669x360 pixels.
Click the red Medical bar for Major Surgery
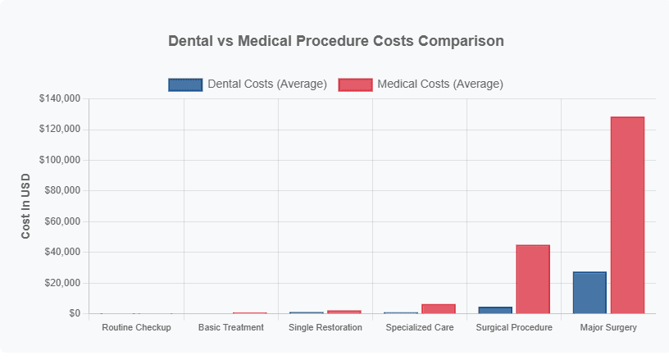627,215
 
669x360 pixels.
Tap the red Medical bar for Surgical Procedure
533,279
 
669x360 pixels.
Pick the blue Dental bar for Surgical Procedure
495,310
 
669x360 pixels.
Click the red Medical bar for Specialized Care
438,308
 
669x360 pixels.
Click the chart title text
335,40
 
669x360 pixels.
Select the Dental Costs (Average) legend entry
248,84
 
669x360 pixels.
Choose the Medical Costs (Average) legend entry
421,84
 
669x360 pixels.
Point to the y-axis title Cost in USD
25,206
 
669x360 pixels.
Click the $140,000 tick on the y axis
59,98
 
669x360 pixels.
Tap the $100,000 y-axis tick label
59,160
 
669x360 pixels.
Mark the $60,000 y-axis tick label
61,221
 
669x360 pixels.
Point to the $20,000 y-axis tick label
61,283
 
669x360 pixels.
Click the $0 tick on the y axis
74,313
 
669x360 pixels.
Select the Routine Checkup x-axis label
136,327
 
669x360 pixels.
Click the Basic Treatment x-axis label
231,327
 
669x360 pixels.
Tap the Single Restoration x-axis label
325,327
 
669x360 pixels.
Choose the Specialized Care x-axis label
420,327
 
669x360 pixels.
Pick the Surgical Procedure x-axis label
514,327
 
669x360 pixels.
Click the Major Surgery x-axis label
608,327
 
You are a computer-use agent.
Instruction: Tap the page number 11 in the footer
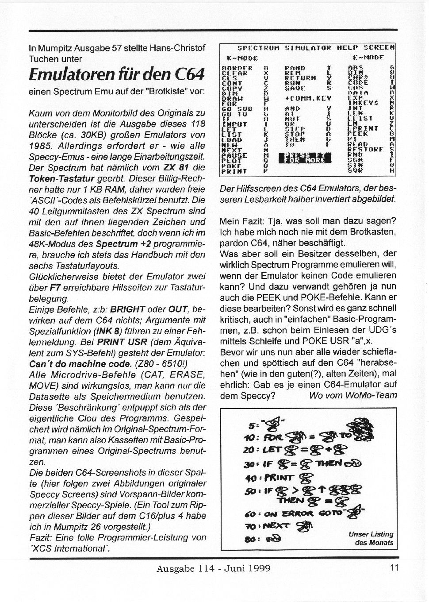point(395,567)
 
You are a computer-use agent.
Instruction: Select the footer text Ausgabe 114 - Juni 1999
point(214,568)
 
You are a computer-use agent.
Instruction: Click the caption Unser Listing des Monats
point(371,538)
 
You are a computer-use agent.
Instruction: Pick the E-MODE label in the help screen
point(368,58)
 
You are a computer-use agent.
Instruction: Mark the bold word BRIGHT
point(128,309)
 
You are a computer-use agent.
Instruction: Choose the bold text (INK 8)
point(107,331)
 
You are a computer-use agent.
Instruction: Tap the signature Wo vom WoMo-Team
point(353,395)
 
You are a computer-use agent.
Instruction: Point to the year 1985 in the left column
point(39,146)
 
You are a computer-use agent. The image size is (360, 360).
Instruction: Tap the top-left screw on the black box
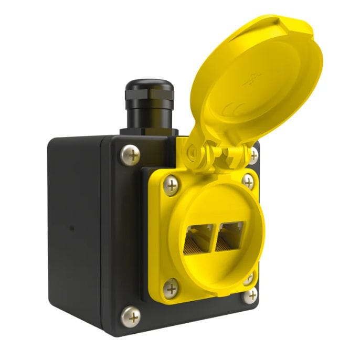[130, 155]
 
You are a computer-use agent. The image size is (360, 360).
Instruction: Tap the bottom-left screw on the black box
[131, 316]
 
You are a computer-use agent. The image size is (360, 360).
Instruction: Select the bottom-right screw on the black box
[252, 295]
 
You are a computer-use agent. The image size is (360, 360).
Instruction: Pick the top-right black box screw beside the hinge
[253, 155]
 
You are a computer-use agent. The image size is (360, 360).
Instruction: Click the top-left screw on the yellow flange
[171, 185]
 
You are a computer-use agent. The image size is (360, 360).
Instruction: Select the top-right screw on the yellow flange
[248, 181]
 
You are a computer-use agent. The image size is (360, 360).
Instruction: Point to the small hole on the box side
[72, 229]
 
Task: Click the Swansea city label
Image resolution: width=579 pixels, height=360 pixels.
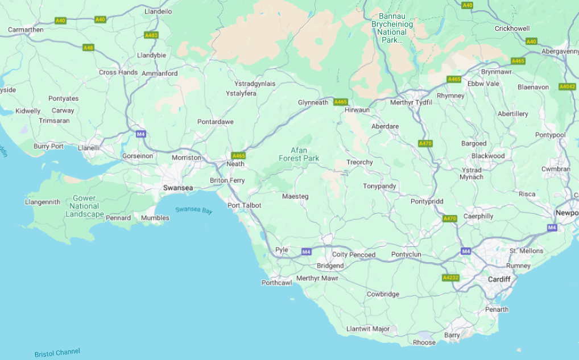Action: tap(178, 188)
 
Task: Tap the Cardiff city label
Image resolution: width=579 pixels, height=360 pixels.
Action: tap(499, 279)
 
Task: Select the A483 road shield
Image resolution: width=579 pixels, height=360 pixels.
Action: tap(151, 35)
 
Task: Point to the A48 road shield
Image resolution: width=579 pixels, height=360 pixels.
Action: tap(88, 48)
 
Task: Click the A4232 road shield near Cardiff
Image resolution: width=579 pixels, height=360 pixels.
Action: tap(450, 278)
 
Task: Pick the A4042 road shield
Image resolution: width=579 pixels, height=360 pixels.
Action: tap(567, 86)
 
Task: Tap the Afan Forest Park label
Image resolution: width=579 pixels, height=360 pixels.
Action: tap(299, 154)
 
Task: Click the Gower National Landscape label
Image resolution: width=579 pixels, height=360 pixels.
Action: tap(84, 206)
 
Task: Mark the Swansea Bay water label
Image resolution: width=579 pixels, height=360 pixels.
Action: tap(193, 210)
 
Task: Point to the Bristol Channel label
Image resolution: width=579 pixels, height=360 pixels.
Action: tap(57, 353)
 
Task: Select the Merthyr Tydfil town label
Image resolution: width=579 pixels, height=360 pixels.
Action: tap(411, 102)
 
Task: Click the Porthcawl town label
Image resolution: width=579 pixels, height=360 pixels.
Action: tap(276, 283)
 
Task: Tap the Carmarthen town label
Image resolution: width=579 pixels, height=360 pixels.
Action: tap(26, 30)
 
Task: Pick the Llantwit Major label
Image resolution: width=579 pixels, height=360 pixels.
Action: tap(368, 329)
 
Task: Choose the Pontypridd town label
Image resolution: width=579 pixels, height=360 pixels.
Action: tap(427, 201)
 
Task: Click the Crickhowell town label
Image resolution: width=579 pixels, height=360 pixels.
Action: tap(512, 28)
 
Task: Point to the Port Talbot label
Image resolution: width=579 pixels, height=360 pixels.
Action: tap(244, 205)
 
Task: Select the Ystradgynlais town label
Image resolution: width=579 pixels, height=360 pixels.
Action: tap(255, 84)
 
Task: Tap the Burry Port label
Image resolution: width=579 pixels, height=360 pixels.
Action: tap(49, 146)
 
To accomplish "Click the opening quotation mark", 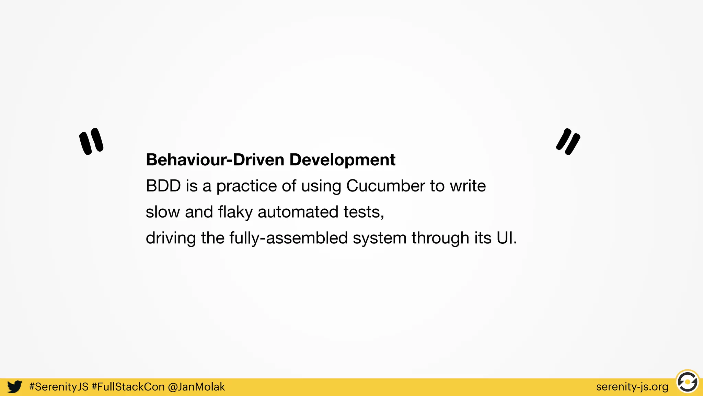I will pos(91,141).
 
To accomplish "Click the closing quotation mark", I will pos(568,141).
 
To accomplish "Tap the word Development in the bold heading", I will pos(342,160).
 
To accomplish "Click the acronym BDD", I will pos(163,186).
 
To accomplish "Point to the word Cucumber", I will pos(385,186).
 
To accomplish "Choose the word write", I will pos(468,186).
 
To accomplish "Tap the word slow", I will pos(163,212).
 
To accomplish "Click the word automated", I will pos(298,212).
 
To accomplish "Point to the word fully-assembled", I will pos(289,238).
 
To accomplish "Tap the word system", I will pos(380,238).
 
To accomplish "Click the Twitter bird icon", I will pos(15,387).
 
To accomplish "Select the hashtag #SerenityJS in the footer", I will pos(59,387).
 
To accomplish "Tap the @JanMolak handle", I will pos(196,387).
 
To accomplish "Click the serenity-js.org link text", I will pos(632,387).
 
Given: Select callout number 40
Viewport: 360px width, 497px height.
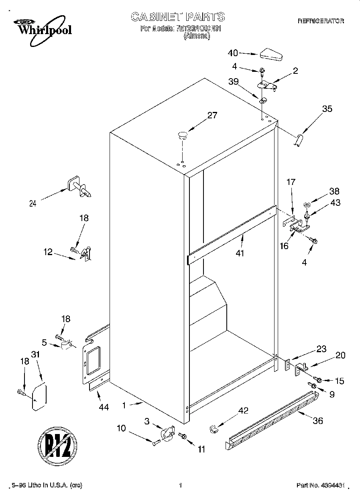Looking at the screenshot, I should (233, 53).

-=-=-

■ DIRECTIVE
Please convert the records from the line with "Task: Select the Merthyr Tydfil town label" up to and including the line with "Action: tap(49, 146)" into a JSON list of strings, one string per line, leaving out blank lines.

■ REPLY
[
  "Task: Select the Merthyr Tydfil town label",
  "Image resolution: width=579 pixels, height=360 pixels.",
  "Action: tap(411, 102)",
  "Task: Click the Porthcawl town label",
  "Image resolution: width=579 pixels, height=360 pixels.",
  "Action: tap(276, 283)",
  "Task: Tap the Carmarthen town label",
  "Image resolution: width=579 pixels, height=360 pixels.",
  "Action: tap(26, 30)",
  "Task: Pick the Llantwit Major label",
  "Image resolution: width=579 pixels, height=360 pixels.",
  "Action: tap(368, 329)",
  "Task: Choose the Pontypridd town label",
  "Image resolution: width=579 pixels, height=360 pixels.",
  "Action: tap(427, 201)",
  "Task: Click the Crickhowell town label",
  "Image resolution: width=579 pixels, height=360 pixels.",
  "Action: tap(512, 28)",
  "Task: Point to the Port Talbot label",
  "Image resolution: width=579 pixels, height=360 pixels.",
  "Action: tap(244, 205)",
  "Task: Select the Ystradgynlais town label",
  "Image resolution: width=579 pixels, height=360 pixels.",
  "Action: tap(255, 84)",
  "Task: Tap the Burry Port label",
  "Image resolution: width=579 pixels, height=360 pixels.",
  "Action: tap(49, 146)"
]